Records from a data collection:
↓↓↓
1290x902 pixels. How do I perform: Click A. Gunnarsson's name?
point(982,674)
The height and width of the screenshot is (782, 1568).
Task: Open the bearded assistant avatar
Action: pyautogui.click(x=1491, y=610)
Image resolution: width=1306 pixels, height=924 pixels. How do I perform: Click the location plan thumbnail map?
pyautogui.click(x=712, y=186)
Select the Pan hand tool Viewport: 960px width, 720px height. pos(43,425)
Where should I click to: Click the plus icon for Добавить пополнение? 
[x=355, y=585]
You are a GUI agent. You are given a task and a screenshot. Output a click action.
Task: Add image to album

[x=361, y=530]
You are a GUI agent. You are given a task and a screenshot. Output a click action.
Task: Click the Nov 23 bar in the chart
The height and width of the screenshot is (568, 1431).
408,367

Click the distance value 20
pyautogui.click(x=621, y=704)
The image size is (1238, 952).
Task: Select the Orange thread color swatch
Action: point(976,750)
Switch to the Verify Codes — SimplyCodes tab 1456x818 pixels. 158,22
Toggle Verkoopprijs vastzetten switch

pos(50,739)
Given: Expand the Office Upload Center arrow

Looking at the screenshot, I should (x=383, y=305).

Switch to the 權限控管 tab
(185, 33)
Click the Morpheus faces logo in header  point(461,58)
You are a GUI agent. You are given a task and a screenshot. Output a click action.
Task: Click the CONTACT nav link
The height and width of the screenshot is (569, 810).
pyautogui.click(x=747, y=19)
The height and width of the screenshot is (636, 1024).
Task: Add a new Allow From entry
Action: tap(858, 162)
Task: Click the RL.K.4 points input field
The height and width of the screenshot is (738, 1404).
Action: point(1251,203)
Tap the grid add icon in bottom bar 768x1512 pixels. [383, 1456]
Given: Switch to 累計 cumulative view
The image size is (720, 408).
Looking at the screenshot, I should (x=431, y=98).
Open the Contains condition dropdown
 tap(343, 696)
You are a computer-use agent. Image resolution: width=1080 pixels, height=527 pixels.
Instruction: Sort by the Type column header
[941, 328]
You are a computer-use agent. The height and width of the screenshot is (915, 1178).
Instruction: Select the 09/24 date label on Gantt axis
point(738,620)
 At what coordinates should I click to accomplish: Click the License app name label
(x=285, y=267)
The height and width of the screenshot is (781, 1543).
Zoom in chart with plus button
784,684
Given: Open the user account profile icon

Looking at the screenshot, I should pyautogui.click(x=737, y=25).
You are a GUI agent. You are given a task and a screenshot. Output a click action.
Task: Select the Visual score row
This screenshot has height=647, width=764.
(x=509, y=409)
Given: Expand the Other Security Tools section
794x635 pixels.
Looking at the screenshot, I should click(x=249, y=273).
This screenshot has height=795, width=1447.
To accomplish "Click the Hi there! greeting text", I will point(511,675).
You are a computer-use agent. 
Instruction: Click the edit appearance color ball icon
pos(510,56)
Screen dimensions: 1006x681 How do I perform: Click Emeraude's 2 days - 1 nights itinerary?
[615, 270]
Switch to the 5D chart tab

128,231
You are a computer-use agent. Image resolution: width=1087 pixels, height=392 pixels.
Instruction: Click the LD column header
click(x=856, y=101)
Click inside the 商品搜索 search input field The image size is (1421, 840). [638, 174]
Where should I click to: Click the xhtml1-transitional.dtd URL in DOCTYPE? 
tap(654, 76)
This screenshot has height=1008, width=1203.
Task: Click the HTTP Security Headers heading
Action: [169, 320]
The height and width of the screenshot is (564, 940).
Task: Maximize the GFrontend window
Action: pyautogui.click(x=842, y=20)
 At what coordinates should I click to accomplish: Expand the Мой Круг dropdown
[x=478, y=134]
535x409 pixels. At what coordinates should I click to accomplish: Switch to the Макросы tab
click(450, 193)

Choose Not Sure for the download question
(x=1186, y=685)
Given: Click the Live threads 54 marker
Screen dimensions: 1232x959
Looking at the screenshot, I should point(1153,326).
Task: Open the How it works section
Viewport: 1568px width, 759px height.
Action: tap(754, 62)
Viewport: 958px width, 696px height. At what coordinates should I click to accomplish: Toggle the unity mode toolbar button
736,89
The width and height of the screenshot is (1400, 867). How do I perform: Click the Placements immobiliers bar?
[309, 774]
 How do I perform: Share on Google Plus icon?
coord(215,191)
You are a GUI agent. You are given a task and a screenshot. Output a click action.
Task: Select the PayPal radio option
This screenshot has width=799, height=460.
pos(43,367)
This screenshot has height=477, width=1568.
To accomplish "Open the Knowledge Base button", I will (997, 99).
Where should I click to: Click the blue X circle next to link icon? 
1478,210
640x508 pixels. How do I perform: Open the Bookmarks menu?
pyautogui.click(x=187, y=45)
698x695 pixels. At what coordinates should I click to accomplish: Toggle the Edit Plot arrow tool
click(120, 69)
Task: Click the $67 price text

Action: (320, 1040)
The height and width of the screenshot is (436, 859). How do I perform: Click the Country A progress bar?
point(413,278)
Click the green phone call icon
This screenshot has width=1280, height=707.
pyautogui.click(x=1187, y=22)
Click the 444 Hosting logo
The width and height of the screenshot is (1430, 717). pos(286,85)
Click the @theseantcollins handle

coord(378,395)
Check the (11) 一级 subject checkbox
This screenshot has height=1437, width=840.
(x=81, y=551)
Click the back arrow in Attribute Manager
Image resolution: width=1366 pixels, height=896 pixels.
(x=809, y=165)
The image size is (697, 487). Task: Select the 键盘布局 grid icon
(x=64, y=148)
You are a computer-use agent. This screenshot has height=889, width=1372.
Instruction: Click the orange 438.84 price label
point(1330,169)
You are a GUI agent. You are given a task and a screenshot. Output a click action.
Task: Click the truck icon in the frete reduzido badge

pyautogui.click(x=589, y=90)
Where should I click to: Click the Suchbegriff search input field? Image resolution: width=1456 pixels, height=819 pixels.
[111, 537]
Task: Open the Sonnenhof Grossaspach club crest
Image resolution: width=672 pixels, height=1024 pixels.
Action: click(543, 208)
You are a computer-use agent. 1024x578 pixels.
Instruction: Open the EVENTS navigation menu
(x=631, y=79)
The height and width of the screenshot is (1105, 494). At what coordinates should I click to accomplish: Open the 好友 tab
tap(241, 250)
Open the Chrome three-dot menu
↑↑↑
__THE EXERCISE__: Can you rewrite the data from its start through the line containing "Select the Pan", swapping "How do I perform" for "How can I perform" and leaving everything else unchanged?

__RESPONSE__:
1290x902 pixels. How can I perform: Click A. Gunnarsson's name?
point(982,674)
The height and width of the screenshot is (782, 1568).
Task: Open the bearded assistant avatar
Action: pyautogui.click(x=1491, y=610)
Image resolution: width=1306 pixels, height=924 pixels. How can I perform: Click the location plan thumbnail map?
pyautogui.click(x=712, y=186)
Select the Pan hand tool Viewport: 960px width, 720px height. pos(43,425)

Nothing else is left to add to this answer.